▶ WHAT IS NEEDED:
In the records that come next, find every line with "agent". Return those lines.

■ ■ ■

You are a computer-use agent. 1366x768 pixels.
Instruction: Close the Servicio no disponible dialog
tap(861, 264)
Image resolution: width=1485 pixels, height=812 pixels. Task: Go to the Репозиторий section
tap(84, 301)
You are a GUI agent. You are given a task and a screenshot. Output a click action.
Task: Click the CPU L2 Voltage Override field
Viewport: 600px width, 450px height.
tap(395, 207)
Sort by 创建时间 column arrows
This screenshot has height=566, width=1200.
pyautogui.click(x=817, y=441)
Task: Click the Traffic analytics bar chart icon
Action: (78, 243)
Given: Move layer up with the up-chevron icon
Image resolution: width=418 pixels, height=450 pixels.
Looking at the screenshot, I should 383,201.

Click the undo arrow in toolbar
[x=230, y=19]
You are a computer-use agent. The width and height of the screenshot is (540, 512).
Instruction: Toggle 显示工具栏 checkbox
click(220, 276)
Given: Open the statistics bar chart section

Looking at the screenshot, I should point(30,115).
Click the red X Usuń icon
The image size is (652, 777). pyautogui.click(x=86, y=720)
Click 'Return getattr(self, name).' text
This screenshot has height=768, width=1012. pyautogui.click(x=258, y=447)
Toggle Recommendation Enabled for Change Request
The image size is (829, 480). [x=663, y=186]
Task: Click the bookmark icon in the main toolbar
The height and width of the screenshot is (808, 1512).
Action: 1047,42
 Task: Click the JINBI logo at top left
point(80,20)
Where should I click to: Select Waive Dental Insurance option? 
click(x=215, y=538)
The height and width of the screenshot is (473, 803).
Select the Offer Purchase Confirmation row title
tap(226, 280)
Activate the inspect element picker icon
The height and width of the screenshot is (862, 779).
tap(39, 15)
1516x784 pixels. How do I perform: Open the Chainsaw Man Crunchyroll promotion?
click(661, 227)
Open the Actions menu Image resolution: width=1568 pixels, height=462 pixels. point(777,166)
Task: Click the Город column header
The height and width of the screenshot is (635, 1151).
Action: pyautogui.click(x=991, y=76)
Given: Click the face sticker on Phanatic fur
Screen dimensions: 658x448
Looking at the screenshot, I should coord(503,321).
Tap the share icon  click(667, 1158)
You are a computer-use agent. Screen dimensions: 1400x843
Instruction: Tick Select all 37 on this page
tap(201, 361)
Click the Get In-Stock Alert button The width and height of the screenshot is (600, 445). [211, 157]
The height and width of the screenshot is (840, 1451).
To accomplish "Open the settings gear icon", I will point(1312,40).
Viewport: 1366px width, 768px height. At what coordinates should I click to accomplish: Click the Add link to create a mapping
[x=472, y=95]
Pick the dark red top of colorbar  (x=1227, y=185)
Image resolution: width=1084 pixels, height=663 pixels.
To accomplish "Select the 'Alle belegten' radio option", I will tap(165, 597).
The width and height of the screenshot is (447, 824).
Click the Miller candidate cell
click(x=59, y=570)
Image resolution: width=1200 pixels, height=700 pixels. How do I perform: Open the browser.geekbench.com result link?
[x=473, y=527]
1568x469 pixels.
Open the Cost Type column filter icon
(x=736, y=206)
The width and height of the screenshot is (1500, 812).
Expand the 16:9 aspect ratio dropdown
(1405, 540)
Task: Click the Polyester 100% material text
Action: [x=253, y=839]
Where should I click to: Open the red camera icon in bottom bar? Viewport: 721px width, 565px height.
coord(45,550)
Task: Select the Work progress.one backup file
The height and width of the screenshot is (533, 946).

■ ■ ■

▶ OUTPUT:
You are a computer-use agent. 1366x768 pixels.
You are a GUI agent. You are given a task and a screenshot. Output a click action.
You are a computer-use agent. The width and height of the screenshot is (540, 512).
You are a computer-use agent. Screen dimensions: 1400x843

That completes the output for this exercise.